Look through the listing for the word "will". Copy each line that has it.

Dataset entries START

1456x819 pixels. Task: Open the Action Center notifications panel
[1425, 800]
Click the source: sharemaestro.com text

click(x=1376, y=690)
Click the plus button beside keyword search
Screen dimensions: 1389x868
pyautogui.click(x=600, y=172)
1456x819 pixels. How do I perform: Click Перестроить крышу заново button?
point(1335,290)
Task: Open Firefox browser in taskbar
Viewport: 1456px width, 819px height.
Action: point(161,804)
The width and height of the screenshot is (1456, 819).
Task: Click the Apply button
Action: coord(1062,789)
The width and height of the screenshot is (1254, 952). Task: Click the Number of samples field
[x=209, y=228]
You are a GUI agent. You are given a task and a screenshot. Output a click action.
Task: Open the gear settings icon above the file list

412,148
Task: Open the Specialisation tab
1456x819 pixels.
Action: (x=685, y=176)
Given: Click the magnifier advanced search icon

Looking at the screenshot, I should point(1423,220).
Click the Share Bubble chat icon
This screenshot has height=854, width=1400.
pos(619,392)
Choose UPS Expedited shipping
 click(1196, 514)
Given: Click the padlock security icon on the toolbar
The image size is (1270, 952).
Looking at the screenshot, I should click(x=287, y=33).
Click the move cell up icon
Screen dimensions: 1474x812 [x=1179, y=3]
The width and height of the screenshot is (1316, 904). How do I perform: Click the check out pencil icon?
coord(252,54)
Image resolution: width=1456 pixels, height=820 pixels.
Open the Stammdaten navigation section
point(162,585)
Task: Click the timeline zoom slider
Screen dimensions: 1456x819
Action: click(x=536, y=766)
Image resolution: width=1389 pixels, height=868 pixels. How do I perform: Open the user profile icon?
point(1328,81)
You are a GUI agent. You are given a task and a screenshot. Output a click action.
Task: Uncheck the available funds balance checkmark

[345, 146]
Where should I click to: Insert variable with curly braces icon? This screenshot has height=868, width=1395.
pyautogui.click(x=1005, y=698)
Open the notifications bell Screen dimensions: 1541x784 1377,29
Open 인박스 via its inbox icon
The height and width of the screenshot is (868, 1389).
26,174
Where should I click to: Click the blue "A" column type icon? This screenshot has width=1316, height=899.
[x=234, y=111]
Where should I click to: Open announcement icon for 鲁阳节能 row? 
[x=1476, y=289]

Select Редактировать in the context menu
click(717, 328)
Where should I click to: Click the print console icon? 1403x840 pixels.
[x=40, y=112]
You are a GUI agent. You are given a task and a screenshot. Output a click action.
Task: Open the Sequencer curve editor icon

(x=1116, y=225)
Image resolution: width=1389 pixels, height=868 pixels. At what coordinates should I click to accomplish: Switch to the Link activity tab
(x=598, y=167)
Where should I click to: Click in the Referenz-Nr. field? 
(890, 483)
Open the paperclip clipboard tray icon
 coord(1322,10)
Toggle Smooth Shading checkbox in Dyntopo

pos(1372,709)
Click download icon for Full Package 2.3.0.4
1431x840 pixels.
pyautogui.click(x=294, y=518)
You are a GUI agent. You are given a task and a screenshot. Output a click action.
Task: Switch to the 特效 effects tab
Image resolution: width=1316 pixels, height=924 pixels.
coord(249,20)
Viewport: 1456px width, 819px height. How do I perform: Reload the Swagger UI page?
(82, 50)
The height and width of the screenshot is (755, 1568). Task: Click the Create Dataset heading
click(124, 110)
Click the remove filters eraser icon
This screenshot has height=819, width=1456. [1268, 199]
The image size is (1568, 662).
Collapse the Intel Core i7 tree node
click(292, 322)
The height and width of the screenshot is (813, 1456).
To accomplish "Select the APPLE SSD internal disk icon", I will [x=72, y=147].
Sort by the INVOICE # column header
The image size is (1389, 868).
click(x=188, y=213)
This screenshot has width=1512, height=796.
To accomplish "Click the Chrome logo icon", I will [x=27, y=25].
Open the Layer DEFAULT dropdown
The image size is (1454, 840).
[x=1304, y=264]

Dataset entries END

• Written answer:
To accomplish "Select the APPLE SSD internal disk icon", I will [x=72, y=147].
To accomplish "Click the Chrome logo icon", I will [x=27, y=25].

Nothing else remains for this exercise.